Stored data
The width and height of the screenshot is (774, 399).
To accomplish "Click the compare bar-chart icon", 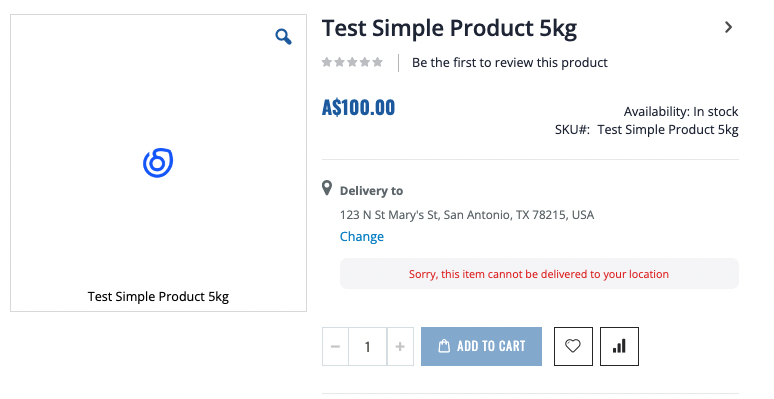I will (x=619, y=346).
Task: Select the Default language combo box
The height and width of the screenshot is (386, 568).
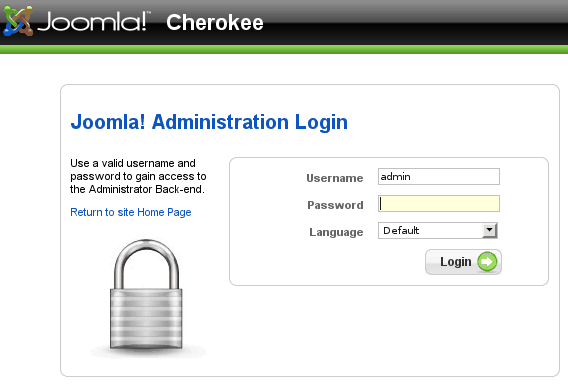Action: pyautogui.click(x=438, y=230)
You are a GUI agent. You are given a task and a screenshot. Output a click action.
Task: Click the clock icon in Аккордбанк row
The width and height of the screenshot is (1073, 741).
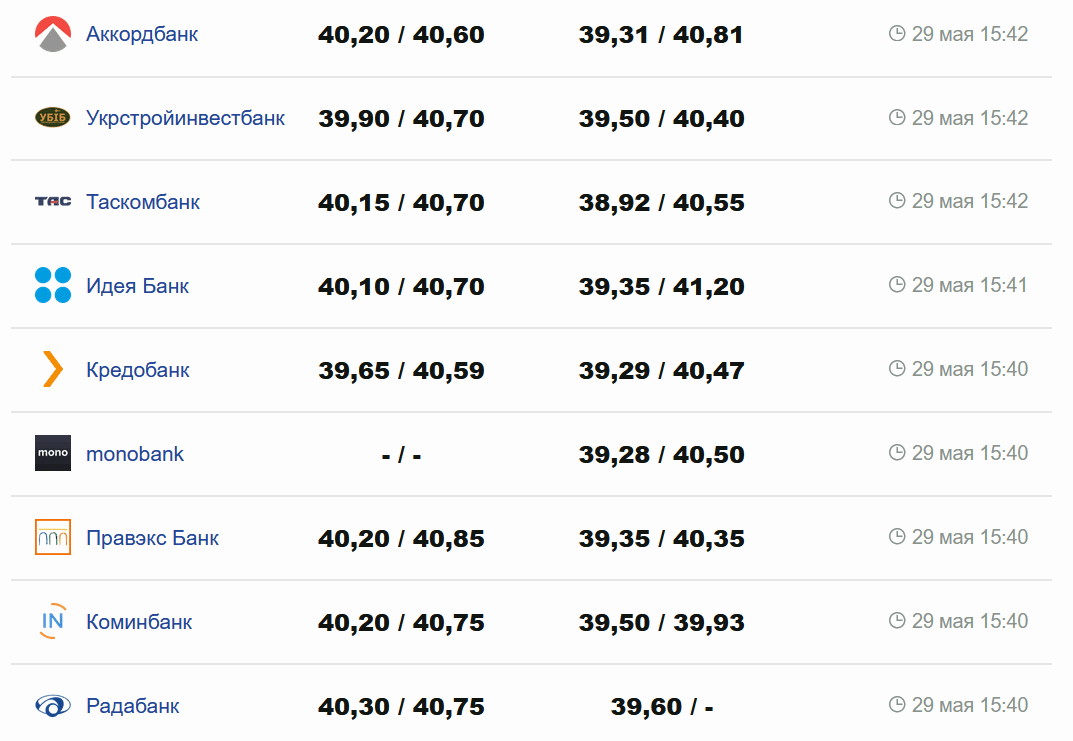tap(897, 34)
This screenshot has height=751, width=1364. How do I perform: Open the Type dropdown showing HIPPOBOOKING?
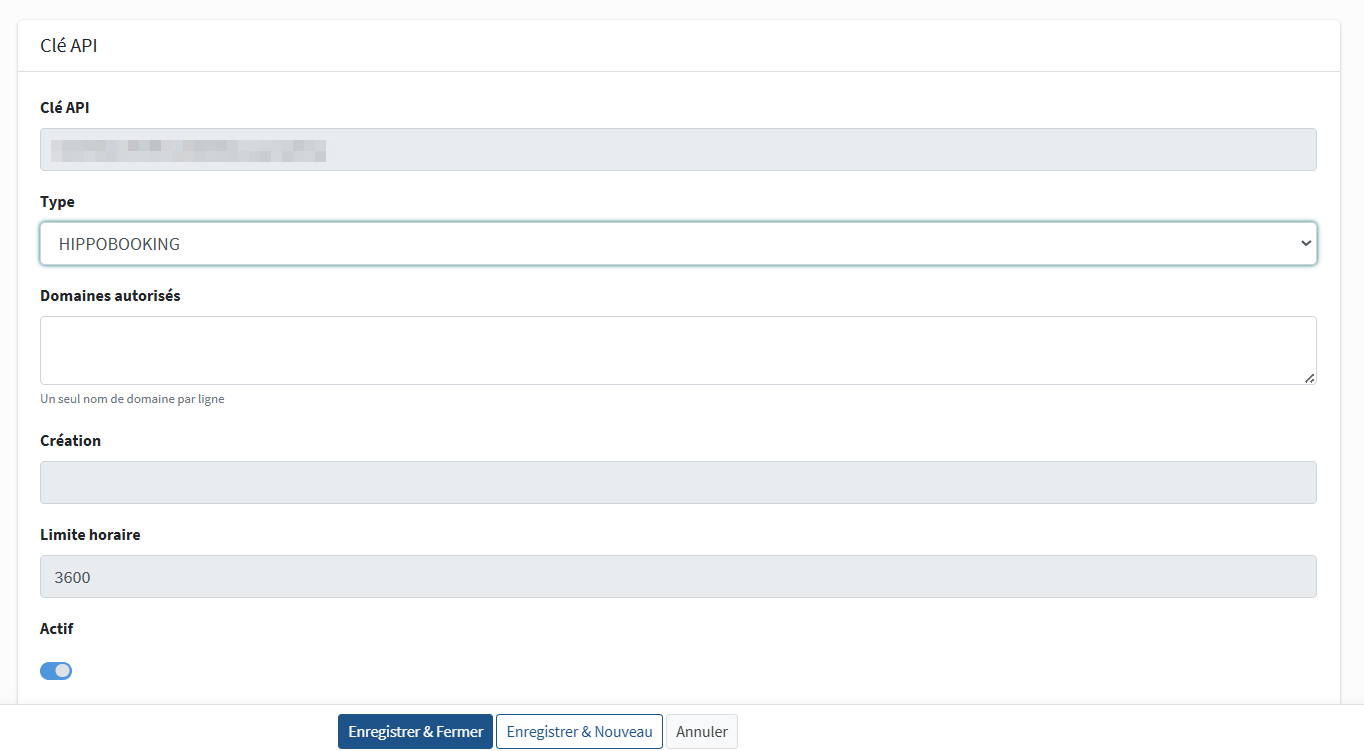click(678, 244)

What the task requires
Your task is to reproduce exactly the lines running from the line that contains "This screenshot has" to the end of the records, pictures excluded.

Finished exercise
This screenshot has height=751, width=1364. How do I perform: Open the Type dropdown showing HIPPOBOOKING?
click(678, 244)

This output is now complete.